Which as expected matches (to single precision) the non-parallel version, and in fact is faster.

### Dask Distributed Contract¶

Another convenient way to parallelize our computation and reduce its memory footprint is to use dask. Instead of many independant parallel runs, we then get a single task graph meaning that no bits of the calculation are ever redundantly computed.

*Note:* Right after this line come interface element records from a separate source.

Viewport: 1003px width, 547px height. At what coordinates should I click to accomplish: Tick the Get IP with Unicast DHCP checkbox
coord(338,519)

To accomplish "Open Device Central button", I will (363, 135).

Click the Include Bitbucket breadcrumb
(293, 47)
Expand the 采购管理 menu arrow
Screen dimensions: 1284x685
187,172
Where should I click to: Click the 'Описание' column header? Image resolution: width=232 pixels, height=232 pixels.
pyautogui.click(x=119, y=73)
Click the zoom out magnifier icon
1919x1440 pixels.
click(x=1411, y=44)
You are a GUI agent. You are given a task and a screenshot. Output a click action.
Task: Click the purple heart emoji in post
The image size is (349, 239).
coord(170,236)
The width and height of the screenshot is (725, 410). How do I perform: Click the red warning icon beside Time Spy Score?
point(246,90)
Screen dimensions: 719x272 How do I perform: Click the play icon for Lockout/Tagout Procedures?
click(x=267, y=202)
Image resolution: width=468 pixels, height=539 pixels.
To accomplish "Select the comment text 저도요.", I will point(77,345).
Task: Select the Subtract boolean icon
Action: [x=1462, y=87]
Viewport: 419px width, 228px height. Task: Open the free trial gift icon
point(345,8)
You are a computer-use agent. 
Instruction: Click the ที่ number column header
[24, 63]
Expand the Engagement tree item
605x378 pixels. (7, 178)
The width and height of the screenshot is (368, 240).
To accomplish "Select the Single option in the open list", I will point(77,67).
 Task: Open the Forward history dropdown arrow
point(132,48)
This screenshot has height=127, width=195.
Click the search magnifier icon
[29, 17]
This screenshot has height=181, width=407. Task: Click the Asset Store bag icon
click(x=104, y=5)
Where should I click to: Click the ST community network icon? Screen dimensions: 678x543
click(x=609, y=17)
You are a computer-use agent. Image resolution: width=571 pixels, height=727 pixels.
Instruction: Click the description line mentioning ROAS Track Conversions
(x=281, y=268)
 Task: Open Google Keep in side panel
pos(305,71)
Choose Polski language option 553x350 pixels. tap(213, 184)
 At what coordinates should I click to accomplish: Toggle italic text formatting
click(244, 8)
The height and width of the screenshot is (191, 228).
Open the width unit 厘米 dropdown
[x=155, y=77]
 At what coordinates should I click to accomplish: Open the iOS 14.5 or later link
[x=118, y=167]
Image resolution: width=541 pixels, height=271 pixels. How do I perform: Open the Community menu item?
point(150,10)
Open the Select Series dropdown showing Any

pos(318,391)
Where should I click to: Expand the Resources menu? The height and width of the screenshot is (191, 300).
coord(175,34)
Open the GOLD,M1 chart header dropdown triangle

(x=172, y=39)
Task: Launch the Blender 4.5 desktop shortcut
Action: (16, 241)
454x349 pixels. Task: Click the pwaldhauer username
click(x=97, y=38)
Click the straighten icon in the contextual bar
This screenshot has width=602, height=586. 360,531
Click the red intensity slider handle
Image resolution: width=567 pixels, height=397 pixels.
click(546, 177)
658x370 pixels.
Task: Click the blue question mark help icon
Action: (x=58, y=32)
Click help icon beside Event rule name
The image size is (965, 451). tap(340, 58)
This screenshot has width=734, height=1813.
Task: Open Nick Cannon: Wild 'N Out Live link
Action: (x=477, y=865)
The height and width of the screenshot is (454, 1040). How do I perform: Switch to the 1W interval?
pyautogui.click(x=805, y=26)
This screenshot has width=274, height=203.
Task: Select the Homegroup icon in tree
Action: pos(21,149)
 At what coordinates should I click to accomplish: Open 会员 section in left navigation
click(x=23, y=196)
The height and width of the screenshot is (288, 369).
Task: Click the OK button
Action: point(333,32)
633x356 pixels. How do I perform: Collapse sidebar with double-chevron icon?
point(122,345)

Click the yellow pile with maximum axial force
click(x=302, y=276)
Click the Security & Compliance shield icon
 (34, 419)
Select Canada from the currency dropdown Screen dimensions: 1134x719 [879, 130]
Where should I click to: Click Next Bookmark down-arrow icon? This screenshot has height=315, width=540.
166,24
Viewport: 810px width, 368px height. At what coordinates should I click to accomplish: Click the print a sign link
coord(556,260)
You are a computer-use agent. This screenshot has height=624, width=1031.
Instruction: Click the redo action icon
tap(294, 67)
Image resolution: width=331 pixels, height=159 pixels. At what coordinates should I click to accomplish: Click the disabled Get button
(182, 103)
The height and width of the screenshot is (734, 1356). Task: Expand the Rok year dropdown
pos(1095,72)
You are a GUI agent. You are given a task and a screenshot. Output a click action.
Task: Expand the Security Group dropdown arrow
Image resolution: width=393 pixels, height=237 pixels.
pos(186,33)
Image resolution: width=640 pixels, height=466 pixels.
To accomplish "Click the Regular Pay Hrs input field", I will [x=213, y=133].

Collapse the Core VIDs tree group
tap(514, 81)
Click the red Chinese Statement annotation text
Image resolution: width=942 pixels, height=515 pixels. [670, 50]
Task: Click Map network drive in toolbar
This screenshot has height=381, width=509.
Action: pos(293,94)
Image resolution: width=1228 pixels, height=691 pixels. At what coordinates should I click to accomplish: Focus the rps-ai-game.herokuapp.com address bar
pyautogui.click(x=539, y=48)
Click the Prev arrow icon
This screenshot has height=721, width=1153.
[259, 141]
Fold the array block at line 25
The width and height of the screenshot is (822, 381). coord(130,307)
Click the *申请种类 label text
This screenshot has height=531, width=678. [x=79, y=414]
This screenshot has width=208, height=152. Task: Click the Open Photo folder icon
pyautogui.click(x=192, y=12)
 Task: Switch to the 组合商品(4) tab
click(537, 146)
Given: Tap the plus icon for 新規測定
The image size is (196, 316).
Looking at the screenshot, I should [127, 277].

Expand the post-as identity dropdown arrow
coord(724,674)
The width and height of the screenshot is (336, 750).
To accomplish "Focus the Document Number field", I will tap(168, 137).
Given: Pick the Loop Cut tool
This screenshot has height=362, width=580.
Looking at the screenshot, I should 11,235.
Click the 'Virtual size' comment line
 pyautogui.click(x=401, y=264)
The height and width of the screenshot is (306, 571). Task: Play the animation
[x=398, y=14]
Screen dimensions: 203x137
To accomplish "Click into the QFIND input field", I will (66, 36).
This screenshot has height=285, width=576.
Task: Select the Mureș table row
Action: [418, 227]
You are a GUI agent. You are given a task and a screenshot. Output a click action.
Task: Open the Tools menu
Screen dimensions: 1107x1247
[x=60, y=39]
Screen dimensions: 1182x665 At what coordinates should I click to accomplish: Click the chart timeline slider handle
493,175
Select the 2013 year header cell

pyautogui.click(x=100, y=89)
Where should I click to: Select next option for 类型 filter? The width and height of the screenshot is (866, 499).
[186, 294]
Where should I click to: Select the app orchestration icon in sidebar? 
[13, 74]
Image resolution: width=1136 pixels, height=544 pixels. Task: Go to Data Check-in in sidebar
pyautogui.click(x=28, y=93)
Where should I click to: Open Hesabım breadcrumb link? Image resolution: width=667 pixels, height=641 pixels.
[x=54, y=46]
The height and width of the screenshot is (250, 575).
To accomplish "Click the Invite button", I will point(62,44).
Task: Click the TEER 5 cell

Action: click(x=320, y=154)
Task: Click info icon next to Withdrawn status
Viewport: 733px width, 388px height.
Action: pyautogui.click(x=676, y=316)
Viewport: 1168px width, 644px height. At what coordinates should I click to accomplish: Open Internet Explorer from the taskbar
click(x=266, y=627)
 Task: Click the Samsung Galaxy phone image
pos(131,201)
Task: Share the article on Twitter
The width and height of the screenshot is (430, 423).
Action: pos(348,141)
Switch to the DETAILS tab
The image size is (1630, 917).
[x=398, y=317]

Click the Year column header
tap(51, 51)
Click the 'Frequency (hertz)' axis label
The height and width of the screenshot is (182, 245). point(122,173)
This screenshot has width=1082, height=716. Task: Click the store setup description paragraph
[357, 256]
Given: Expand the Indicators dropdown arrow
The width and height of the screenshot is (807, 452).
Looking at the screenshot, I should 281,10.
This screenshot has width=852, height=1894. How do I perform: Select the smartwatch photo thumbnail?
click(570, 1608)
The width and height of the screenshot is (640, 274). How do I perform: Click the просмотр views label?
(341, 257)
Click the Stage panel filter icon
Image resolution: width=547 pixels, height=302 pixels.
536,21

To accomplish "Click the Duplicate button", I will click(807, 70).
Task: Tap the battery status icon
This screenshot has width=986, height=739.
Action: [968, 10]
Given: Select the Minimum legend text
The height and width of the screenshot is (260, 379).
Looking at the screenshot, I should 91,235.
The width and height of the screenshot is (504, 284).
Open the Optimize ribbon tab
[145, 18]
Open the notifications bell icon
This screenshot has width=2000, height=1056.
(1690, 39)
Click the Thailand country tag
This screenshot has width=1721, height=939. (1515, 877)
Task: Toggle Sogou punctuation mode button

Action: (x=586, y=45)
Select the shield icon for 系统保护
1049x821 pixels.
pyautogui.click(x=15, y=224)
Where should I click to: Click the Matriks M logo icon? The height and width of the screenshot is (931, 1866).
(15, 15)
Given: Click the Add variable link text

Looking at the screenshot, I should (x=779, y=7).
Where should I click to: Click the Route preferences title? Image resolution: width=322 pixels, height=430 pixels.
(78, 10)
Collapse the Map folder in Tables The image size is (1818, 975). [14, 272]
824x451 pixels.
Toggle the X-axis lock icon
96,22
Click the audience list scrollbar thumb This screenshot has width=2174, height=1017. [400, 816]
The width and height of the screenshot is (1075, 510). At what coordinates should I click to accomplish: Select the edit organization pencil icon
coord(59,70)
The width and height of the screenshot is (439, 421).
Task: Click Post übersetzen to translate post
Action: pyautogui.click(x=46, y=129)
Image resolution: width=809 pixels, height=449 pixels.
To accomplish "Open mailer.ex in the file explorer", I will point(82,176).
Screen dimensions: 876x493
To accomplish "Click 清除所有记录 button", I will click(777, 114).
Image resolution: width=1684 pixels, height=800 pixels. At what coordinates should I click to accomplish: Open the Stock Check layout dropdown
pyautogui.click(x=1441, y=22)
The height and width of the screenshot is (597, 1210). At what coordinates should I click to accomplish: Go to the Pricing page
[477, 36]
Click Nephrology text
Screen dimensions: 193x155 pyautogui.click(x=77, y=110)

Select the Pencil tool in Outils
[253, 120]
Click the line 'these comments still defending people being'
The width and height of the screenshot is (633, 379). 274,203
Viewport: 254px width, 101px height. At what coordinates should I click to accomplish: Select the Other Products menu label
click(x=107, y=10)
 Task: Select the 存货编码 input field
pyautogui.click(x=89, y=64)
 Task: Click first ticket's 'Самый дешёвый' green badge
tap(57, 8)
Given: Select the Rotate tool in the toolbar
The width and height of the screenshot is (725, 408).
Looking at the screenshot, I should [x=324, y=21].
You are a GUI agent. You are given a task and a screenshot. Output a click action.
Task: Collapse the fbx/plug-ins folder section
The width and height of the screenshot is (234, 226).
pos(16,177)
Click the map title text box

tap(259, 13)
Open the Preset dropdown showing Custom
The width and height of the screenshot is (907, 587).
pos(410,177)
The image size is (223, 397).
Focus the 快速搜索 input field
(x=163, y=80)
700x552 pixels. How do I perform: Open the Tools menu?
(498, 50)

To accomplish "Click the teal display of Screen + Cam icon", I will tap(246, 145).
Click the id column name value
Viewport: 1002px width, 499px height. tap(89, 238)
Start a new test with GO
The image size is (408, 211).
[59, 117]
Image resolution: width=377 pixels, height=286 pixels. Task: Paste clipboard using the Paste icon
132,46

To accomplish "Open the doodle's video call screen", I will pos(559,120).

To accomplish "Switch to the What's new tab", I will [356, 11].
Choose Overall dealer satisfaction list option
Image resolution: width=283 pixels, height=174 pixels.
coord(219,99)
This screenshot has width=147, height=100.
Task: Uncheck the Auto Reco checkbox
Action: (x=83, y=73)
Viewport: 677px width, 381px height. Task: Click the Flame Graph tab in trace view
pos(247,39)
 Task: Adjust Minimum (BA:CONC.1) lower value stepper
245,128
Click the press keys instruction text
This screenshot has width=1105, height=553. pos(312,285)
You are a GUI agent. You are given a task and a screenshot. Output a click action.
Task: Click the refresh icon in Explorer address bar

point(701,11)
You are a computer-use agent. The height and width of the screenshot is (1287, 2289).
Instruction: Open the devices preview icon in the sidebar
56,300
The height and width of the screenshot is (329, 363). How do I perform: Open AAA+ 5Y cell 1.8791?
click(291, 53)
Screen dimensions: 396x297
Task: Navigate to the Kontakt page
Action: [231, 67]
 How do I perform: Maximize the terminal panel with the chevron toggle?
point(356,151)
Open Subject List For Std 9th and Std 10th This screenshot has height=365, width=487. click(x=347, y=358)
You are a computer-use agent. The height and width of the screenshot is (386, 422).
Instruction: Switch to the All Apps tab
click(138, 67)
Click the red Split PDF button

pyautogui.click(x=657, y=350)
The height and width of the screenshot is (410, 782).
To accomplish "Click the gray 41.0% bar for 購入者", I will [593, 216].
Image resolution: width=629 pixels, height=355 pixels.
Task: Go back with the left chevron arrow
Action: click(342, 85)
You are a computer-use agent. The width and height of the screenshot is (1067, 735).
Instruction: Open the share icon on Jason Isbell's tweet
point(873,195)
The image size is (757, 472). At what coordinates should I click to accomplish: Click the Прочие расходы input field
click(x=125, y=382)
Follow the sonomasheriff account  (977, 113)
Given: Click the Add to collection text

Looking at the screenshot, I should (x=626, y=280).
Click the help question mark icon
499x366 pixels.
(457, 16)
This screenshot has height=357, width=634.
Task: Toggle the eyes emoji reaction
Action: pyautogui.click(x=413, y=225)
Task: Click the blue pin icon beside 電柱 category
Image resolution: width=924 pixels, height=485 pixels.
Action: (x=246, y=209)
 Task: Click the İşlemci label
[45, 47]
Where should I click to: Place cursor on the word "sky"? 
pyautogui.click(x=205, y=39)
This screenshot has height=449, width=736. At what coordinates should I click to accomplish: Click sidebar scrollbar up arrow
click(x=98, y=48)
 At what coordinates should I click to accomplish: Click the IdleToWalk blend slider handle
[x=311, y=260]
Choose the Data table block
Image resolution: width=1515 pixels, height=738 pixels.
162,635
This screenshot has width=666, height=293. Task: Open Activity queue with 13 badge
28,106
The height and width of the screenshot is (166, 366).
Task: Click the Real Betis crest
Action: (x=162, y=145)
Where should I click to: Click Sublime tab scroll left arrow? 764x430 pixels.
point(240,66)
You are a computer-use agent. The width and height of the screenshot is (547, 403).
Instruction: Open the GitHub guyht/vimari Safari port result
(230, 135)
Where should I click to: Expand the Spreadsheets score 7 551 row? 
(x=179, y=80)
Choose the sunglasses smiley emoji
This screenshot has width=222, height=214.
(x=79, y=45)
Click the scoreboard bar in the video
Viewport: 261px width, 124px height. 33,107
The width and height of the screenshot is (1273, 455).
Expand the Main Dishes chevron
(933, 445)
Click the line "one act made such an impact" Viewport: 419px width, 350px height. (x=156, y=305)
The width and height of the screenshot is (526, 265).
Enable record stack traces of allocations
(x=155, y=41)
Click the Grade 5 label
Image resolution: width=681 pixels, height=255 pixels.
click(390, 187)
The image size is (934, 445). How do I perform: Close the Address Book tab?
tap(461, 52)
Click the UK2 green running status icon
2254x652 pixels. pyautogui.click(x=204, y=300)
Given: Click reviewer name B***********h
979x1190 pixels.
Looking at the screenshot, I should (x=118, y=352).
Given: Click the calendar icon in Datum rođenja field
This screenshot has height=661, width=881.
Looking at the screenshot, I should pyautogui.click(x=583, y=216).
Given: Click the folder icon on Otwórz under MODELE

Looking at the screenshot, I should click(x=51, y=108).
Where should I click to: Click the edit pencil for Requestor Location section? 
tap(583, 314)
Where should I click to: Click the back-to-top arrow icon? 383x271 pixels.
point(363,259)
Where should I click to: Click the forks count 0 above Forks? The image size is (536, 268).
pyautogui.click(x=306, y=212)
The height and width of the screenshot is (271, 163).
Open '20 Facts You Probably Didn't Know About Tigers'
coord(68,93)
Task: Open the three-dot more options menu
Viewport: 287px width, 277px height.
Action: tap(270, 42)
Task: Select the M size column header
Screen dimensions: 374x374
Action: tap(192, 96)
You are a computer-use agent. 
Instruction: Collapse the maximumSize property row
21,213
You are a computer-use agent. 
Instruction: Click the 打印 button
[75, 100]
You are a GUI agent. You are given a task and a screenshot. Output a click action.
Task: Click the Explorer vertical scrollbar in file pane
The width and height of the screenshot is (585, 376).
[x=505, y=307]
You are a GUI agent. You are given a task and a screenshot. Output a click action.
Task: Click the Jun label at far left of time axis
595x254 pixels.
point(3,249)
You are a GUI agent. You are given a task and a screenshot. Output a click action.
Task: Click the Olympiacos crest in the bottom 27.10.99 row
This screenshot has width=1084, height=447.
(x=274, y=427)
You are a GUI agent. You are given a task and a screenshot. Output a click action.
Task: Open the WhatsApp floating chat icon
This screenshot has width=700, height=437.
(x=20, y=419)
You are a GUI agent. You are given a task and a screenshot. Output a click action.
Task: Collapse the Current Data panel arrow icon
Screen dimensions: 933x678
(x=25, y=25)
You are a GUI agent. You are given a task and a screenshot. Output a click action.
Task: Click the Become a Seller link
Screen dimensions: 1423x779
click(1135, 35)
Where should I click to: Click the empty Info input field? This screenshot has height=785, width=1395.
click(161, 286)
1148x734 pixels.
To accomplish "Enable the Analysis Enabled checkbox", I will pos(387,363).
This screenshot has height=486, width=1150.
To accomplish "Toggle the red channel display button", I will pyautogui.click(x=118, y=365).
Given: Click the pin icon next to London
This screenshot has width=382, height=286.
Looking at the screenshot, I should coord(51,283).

The memory reduction comes from dask’s ability to slice, or ‘chunk’, arrays across specified dimensions such that the whole array is never needed in memory at once. Which dimensions should we chunk? Well, we know that the indices we chose to ‘cut’ earlier are critical indices that probably appear on the largest intermediate tensors, so those are a wise choice.

Finally how `dask`

stores it blocks of arrays is also customizable, and one
possibility here, if the blocks are not too big, is to use the GPU.
Here we’ll make use of cupy arrays which
should make all the numeric operations much faster! (You can comment out
the relevant lines if you have no GPU).

```
[31]:
```

```
import dask.array as da
import cupy as cp
# copy the *uncut* network to modify each tensor
dc_tn_flat = c_tn_flat.copy()
for t in dc_tn_flat:
# get the current tensor data
data = t.data
# convert data to GPU
data = cp.asarray(data)
# convert to dask array - only chunk along 'cut' bonds
chunks = [1 if ix in bnds else None for ix in t.inds]
data = da.from_array(data, chunks, asarray=False)
# modify the tensor's data inplace
t.modify(data=data)
```

We now have a tensor network of tensors backed by `dask`

arrays, each of which is itself backed by possibly many `cupy`

arrays.

To perform the full contraction however, we just need to specify `'dask'`

as the backend to `opt_einsum`

:

```
[32]:
```

```
c_graph = dc_tn_flat.contract(all, optimize='random-greedy', backend='dask')
```

You will notice this was essentially instant- so far `c`

this is just a lazily represented computation graph with unknown value:

```
[33]:
```

```
c_graph
```

```
[33]:
```

```
dask.array<sum-aggregate, shape=(), dtype=complex64, chunksize=()>
```

In this way, `dask`

abstracts the computational graph from the method used to compute it, meaning we can choose to actually perform the calcuation in a number of ways (for example on a distributed server). Here we’ll just use the simplest, in process, scheduler:

```
[34]:
```

```
%%time
c = c_graph.compute(scheduler='sync')
```

```
CPU times: user 353 ms, sys: 144 ms, total: 497 ms
Wall time: 498 ms
```

```
[35]:
```

```
c
```

```
[35]:
```

```
array(-5.5257476e-10-2.407854e-08j, dtype=complex64)
```

So about 30x faster than the parallel contract!